- [Passage provided]:
_ _ _ _ _ _ _
PEI-YOLOv5 overall network structure diagram

Design of PDConv

In order to design neural networks with low computational complexity, reduce the requirement for computing equipment, many researchers have proposed effective methods [52] But these "fast" neural networks are not actually fast enough, and their reductions in floating point operations (FLOPs) do not translate into an exact reduction in latency, and in some cases, do not improve at all, or even lead to worse latency [57]. In our study, we extracted the visualized feature map in the YOLOv5 backbone network, as shown in Fig. 4. We found that there is a high degree of similarity between different channels of the input feature map, which results in high redundancy. Therefore, we propose PDConv. Figure 5a shows how PDConv works, which uses deepwise convolution for spatial feature extraction for only a part of the input channels and keeps the rest of the channels unchanged. Usually, we use the first or the last consecutive \(c_{d}\) channel for calculation as a representative of the whole input feature map. Assuming that the input feature map is \(c \times h \times w\) and the convolution kernel size is \(k \times k\), the number of input and output feature map channels is kept the same, so the FLOPs of PDConv are only:

$$w \times h \times k^{2} \times c_{d}$$

(1)

Fig. 4

The larger image in the upper left corner of the figure is the original defect image of the input, and the other images are the visualization results of different channels of the input image

Fig. 5

PD Conv and PD block structure diagram

And the FLOPs for a normal Conv are:

$$w \times h \times k^{2} \times c_{{}}^{2}$$

(2)

In this paper, we take \(c_{d} = \frac{c}{4}\).

Note that the channels other than \(c_{d}\) cannot be removed because this would degrade PDConv to Deepwise Convolution, and we keep the remaining channels because we ensure that the feature information will flow through all channels in the subsequent convolution.

We construct the PD block based on the PDConv. It mainly consists of two paths: (1) A PDConv layer followed by two normal Conv of size \(1 \times 1\), and normalization and activation layers are added between the two \(1 \times 1\) Conv, aiming to keep the diversity of features and reduce the latency; (2) Add the original input to the output of the first path after shortcut operation to make full use of the information extracted from the features and protect the integrity of the information. The module structure is shown in Fig. 5b.
_ _ _ _ _ _ _
- [Raw records]:

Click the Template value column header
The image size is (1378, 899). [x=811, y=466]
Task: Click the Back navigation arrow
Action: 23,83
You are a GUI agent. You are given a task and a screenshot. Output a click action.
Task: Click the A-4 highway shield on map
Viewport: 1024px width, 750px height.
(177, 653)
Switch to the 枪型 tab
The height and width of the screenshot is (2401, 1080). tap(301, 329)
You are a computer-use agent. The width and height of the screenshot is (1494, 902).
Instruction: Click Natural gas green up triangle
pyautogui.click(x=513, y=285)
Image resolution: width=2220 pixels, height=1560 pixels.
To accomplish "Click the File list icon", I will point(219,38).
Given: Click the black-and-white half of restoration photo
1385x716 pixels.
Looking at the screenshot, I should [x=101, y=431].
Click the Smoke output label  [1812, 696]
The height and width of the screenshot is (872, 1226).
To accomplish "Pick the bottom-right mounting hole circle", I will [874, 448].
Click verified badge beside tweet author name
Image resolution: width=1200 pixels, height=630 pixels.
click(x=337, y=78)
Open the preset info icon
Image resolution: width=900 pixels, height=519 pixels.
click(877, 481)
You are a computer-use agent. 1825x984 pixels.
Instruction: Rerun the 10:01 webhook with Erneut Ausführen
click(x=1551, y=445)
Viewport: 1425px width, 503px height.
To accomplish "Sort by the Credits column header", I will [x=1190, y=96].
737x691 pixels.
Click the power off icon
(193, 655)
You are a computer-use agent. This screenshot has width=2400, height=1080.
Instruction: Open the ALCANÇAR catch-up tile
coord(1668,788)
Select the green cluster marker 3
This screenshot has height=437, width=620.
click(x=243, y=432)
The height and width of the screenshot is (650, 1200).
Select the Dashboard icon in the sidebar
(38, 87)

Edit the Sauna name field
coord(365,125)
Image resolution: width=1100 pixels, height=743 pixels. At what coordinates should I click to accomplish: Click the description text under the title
_ _ _ _ _ _ _
- [What is asked]:
A: In one to three sentences, explain why the passage on PDConv keeps the channels other than c_d instead of removing them.
B: Write the next portion of the passage on PDConv, beginning after its final sentence.
The listing is separate material from the passage on PDConv.

- [Answers for the exercise]:
A: Removing the channels other than c_d would degrade PDConv to deepwise convolution. They are kept so that feature information flows through all channels in the subsequent convolution.

B:
Finally, the PD block is combined with the C3 module of YOLOv5 to form the PDC3 module, whose structure is shown in Fig. 6. We replace the last C3 module in the backbone of YOLOv5 with a PDC3 module, reducing the number of parameters by about 44.1%. The comparison result is shown in Table 1.

Fig. 6

PDC3 module structure diagram

Table 1 Comparison of parameters between C3 and PDC3

EB module

The high level feature map has a deeper abstraction of the target, contains sufficient global information, has a larger perceptual field and a stronger ability to represent contextual semantic information, so the determination of the target location is more accurate; while the spatial resolution of the low level feature map is higher than that of the high level feature map, which can more accurately identify more detailed information such as edges, contours and textures, and make accurate determination of the target class. In order to better fuse multi-scale features, we propose the EB module. Compared with EB-2, EB-3 adds one more input to more effectively fuse different multi-scale features and does not require any more up-sampling operations, and after concat operations, the same attention mechanism is used to enhance the focus on defective information. The specific structure diagram is shown in Fig. 7.

Fig. 7

EB structure diagram

Content-Aware ReAssembly of Features

The upsampling operator used in YOLOv5 is nearest neighbor interpolation, which guides the upsampling process by the spatial distance between pixels, and since only subpixel neighborhoods are considered, some semantic information is missing. Therefore, we use the Content-Aware ReAssembly of Features (CARAFE) [49] operator for upsampling operations in the EB-2 module. The CARAFE operator can achieve information interaction at different scales, adapt to different scenes and data, and at the same time can reduce the dimensionality of the feature map, thus reducing the computational effort.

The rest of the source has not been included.